- The task
When you reproduce these records, keep every word exactly and drop the images.

- Records from a collection
§
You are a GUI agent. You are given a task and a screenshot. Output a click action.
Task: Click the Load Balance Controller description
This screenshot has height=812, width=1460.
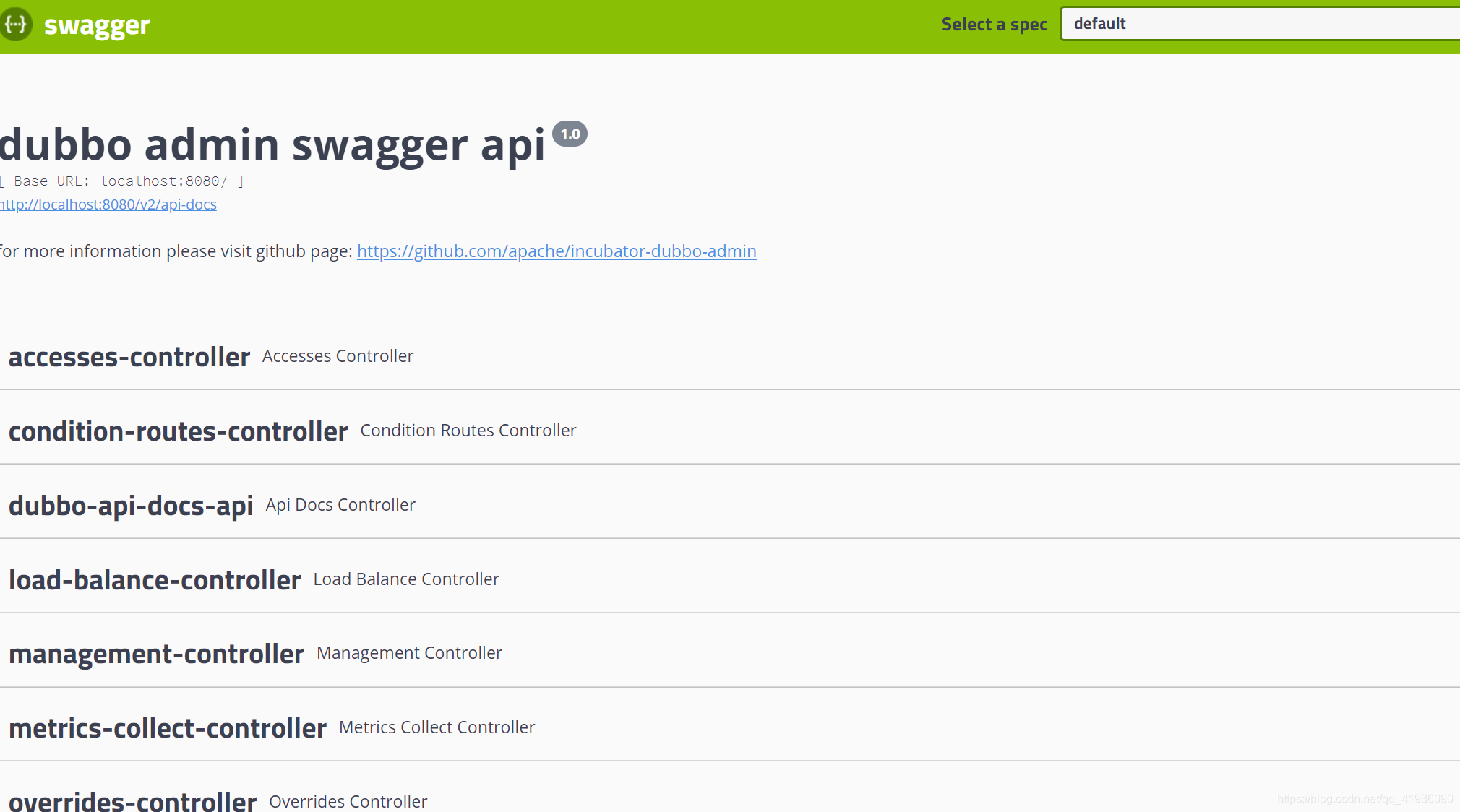(x=406, y=579)
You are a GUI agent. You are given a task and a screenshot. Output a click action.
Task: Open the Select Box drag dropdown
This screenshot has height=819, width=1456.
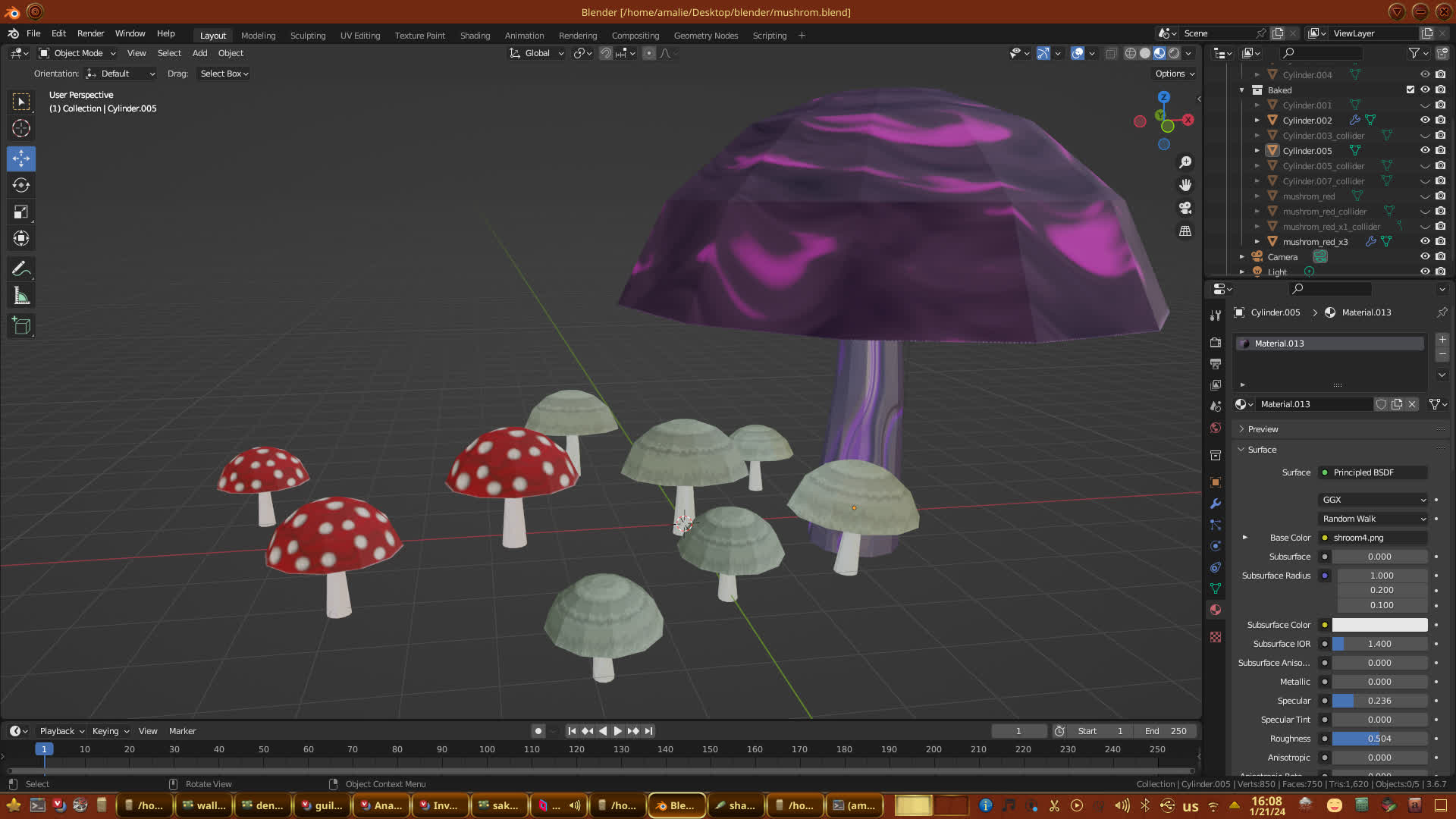tap(224, 74)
§
- Solution to the exercise
You are a GUI agent. You are given a task and a screenshot. Output a click action.
Task: Click the Load Balance Controller description
This screenshot has height=812, width=1460.
(x=406, y=579)
You are a GUI agent. You are given a task and a screenshot. Output a click action.
Task: Open the Select Box drag dropdown
This screenshot has height=819, width=1456.
tap(224, 74)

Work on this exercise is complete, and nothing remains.